[Bitcoin-development] Incorporating block validation rule modifications into the block chain

Peter Todd pete at petertodd.org
Thu Feb 14 06:07:44 UTC 2013


On Wed, Feb 13, 2013 at 09:44:11PM -0500, Stephen Pair wrote:
> One of the beauties of bitcoin is that the miners have a very strong
> incentive to distribute as widely and as quickly as possible the blocks
> they find...they also have a very strong incentive to hear about the blocks
> that others find.  There will not be an issue with blocks being "jealously

The idea that miners have a strong incentive to distribute blocks as
widely and as quickly as possible is a serious misconception. The
optimal situation for a miner is if they can guarantee their blocks
would reach just over 50% of the overall hashing power, but no more. The
reason is orphans.

Here's an example that makes this clear: suppose Alice, Bob, Charlie and
David are the only Bitcoin miners, and each of them has exactly the same
amount of hashing power. We will also assume that every block they mine
is exactly the same size, 1MiB. However, Alice and Bob both have pretty
fast internet connections, 2MiB/s and 1MiB/s respectively. Charlie isn't
so lucky, he's on an average internet connection for the US,
0.25MiB/second. Finally David lives in country with a failing currency,
and his local government is trying to ban Bitcoin, so he has to mine
behind Tor and can only reliably transfer 50KiB/second.

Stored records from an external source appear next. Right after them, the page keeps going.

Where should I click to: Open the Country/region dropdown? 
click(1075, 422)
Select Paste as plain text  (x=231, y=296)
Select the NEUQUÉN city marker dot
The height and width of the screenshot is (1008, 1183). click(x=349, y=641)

Now the transactions themselves aren't a problem, 1MiB/10minutes is just
1.8KiB/second average. However, what happens when someone finds a block?

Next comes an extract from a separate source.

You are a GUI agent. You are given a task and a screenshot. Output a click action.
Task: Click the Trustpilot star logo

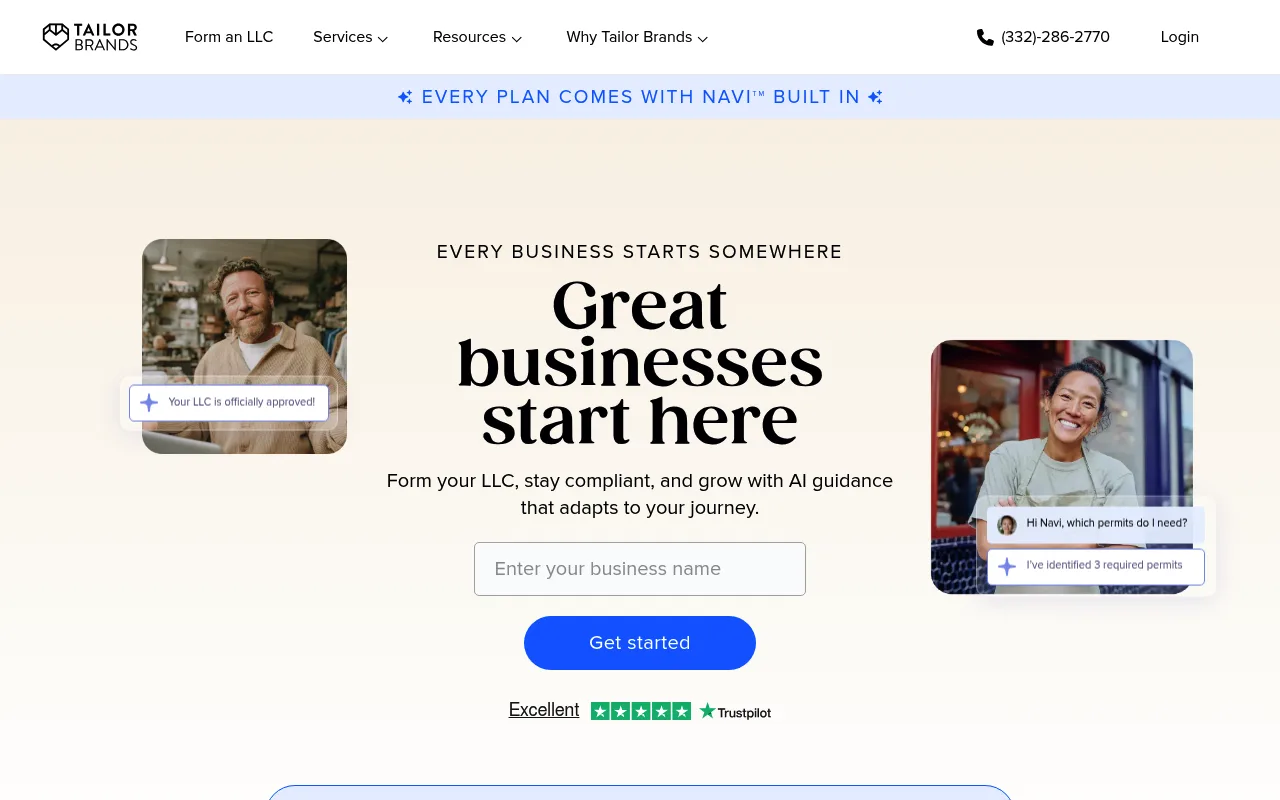[x=708, y=711]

So Alice finds one, and with her 1MiB/second connection she
simultaneously transfers her new found block to her three peers. She has
enough bandwidth that she can do all three at once, so Bob has it in 1
second, Charlie 4 seconds, and finally David in 20 seconds. The thing
is, David has effectively spent that 20 seconds doing nothing. Even if
he found a new block in that time he wouldn't be able to upload it to
his other peers fast enough to beat Alices block. In addition, there was
also a probabalistic time window *before* Alice found her block, where
even if David found a block, he couldn't get it to the majority of
hashing power fast enough to matter. Basically we can say David spent
about 30 seconds doing nothing, and thus his effective hash power is now
down by 5%


However, it gets worse. Lets say a rolling average mechanism to
determine maximum block sizes has been implemented, and since demand is
high enough that every block is at the maximum, the rolling average lets
the blocks get bigger. Lets say we're now at 10MiB blocks. Average
transaction volume is now 18KiB/second, so David just has 32KiB/second
left, and a 1MiB block takes 5.3 minutes to download. Including the time
window when David finds a new block but can't upload it he's down to
doing useful mining a bit over 3 minutes/block on average.

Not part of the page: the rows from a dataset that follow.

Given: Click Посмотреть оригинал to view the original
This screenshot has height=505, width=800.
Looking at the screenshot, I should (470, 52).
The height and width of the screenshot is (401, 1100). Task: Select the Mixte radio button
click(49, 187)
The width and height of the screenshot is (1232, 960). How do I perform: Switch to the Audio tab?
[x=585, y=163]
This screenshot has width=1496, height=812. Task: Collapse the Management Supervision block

Alice on the other hand now has 15% less competition, so she's actually
clearly benefited from the fact that her blocks can't propegate quickly
to 100% of the installed hashing power.


Now I know you are going to complain that this is BS because obviously
we don't need to actually transmit the full block; everyone already has
the transactions so you just need to transfer the tx hashes, roughly a
10x reduction in bandwidth. But it doesn't change the fundemental
principle: instead of David being pushed off-line at 10MiB blocks, he'll
be pushed off-line at 100MiB blocks. Either way, the incentives are to
create blocks so large that they only reliably propegate to a bit over
50% of the hashing power, *not* 100%

Of course, who's to say Alice and Bob are mining blocks full of
transactions known to the network anyway? Right now the block reward is
still high, and tx fees low. If there isn't actually 10MiB/second of
transactions on the network it still makes sense for them to pad their
blocks to that size anyway to force David out of the mining business.
They would gain from the reduced hashing power, and get the tx fees he
would have collected. Finally since there are now just three miners, for
Alice and Bob whether or not their blocks ever get to Charlie is now
totally irrelevant; they have every reason to make their blocks even
bigger.

Would this happen in the real world? With pools chances are people would
quit mining solo or via P2Pool and switch to central pools. Then as the
block sizes get large enough they would quit pools with higher stale
rates in preference for pools with lower ones, and eventually the pools
with lower stale rates would probably wind up clustering geographically
so that the cost of the high-bandwidth internet connections between them
would be cheaper. Already miners are very sensitive to orphan rates, and
will switch pools because of small differences in that rate.

Ultimately the reality is miners have very, very perverse incentives
when it comes to block size. If you assume malice, these perverse
incentives lead to nasty outcomes, and even if you don't assume malice,
for pool operators the natural effects of the cycle of slightly reduced
profitability leading to less ability invest in and maintain fast
network connections, leading to more orphans, less miners, and finally
further reduced profitability due to higher overhead will inevitably
lead to centralization of mining capacity.